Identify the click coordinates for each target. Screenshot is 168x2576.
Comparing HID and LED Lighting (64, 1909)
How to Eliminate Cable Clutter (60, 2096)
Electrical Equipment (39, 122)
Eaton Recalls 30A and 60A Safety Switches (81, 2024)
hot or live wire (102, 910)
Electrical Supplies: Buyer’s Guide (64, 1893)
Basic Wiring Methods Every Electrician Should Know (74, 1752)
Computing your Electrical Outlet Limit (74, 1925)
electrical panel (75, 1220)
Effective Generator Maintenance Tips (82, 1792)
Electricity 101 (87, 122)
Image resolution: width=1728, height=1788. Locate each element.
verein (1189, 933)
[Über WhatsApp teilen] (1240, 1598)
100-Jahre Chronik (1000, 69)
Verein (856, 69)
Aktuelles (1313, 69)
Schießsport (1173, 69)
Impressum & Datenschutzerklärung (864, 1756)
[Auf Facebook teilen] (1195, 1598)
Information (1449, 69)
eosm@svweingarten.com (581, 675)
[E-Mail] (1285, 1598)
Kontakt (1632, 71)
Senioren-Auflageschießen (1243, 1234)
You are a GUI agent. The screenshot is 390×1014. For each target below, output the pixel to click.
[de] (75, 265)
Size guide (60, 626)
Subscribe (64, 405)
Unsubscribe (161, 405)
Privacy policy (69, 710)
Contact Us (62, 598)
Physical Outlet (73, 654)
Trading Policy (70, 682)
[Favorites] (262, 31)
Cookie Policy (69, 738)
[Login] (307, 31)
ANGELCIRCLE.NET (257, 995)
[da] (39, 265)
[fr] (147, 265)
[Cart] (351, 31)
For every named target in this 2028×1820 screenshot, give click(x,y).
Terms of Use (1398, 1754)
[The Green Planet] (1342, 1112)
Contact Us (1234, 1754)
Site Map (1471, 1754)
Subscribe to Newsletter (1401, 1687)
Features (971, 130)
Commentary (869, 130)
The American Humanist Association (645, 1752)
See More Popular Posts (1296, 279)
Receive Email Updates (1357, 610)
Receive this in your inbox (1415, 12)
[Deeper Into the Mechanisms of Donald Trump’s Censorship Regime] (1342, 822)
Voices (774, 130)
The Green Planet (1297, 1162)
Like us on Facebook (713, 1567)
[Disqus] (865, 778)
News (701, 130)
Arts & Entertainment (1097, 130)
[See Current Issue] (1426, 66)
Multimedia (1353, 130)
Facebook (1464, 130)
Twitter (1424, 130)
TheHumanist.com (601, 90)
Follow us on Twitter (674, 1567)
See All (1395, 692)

Assignment: Report the number of lines in the listing that contain the word "Outlet". No other words are permitted.

Exercise response: 2